NOTAS INTRODUTÓRIAS

O AVESSO DE UM BALZAC CONTEMPORÂNEO
Arqueologia de um Pasticho



RAMOS FILHO, Osmar. O avesso de um Balzac contemporâneo: arqueologia de um pasticho. 1. ed. Niterói: Publicações Lachâtre, 1995. p. 17-21.

Notas Introdutórias à Guisa de Explicação

Nas Notas Introdutórias, o pesquisador apresenta uma análise comparativa profunda entre o estilo literário de Honoré de Balzac e a obra psicografada Cristo Espera por Ti, e descreve sua própria trajetória acadêmica na Europa, onde se especializou na técnica do pasticho literário, para fundamentar sua investigação sobre a autoria espiritual do texto. Ele destaca a complexidade estrutural e a presença de milhares de analogias biográficas e artísticas que alinham o livro mediúnico ao universo da Comédia Humana. A explicação enfatiza que a obra aborda temas balzaquianos clássicos, como a obsessão humana, as ciências ocultas e os dilemas morais da sociedade, e sugere que a precisão das informações e a qualidade estética do romance desafiam explicações superficiais, elevando-o à categoria de um legítimo romance de Balzac.

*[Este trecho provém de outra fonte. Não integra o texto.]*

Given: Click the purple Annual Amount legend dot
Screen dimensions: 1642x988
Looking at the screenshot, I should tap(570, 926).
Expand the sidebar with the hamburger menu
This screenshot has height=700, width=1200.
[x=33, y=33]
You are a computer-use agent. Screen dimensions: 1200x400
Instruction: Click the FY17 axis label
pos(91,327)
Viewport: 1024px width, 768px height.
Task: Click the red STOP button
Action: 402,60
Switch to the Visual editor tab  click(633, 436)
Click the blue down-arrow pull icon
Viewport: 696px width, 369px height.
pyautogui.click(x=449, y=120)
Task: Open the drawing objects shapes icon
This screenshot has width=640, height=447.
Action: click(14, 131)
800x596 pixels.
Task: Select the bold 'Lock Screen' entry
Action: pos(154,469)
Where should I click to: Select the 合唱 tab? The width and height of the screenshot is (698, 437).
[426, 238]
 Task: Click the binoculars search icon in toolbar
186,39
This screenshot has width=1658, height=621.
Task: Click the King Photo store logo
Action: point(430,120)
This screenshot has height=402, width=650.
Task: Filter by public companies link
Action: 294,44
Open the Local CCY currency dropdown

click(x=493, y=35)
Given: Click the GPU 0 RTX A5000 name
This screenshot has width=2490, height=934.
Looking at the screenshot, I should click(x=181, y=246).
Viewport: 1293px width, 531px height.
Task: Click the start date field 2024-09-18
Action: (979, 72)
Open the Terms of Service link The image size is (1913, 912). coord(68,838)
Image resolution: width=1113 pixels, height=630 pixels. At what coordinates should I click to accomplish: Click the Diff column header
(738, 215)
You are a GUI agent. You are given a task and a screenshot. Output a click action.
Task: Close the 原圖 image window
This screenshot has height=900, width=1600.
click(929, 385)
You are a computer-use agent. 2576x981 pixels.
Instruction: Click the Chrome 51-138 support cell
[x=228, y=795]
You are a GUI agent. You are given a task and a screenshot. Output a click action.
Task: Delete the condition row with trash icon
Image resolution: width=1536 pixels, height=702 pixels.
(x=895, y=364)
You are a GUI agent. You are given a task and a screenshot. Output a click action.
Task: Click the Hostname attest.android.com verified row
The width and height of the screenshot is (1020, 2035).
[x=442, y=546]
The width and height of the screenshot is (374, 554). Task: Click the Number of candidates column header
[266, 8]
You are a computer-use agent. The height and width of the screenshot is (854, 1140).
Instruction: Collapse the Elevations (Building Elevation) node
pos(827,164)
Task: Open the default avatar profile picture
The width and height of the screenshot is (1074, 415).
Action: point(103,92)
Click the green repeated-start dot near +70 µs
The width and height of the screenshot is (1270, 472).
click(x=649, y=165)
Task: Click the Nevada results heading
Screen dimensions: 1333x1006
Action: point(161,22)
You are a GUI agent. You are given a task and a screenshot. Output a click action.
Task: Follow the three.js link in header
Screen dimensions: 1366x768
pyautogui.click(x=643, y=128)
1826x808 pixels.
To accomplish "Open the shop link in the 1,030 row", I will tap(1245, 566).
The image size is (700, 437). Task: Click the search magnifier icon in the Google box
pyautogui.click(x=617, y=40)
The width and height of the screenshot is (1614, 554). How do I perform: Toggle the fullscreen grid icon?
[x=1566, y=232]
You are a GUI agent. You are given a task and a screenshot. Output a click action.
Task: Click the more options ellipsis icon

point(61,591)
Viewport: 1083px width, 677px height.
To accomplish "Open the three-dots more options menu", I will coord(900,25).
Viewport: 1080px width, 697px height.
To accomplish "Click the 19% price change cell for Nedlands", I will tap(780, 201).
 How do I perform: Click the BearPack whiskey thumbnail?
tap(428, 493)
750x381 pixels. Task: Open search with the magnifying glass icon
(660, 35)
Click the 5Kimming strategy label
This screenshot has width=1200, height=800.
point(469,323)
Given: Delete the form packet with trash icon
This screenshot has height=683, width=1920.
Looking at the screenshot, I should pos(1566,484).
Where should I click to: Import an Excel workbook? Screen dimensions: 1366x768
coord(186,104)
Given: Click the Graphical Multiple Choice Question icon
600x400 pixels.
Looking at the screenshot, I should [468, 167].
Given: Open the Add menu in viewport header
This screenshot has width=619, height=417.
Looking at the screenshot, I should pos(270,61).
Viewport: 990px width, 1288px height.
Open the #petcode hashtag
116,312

Desafio à Exigência Crítica

O autor cita Paulo Rónai para afirmar que imitar a estrutura complexa de Balzac exigiria um escritor de gênio não inferior ao do próprio Balzac, alguém que conhecesse profundamente sua técnica e possuísse o “dom raro do pasticho”. Enquanto grandes nomes como Marcel Proust limitaram-se a pastichos de apenas cinco páginas, o médium Waldo Vieira produziu uma obra de trezentas e vinte e cinco páginas, o que é considerado uma ousadia extraordinária..

Volume de Analogias

A obra revela a incrível soma de cerca de duas mil semelhanças com a produção balzaquiana, abrangendo não apenas a Comédia Humana, mas toda a obra do romancista. É considerado espantoso que um livro de proporções médias tenha conseguido comportar uma cifra tão elevada de analogias, inseridas com absoluta adequação em enredos e personagens originais.

Precisão e “Autoria Fóssil”

Durante a análise, o autor percebeu que o texto, em vez de se esgotar, exibia uma precisão de informações que sugeria uma “autoria fóssil” localizada para além de um simples pastiche. O texto demonstrou uma submissão até mesmo às mais complexas exigências dos pareceres críticos especializados.

Alinhamento Temático

A obra é classificada criticamente dentro dos “Estudos Filosóficos” de Balzac, exemplificando a tese de que “o pensamento mata o pensador” através do protagonista, Dr. Barrasquié. Além disso, recupera o gênero do romance apologético iniciado por Balzac, visando o progresso moral e a influência sobre os espíritos.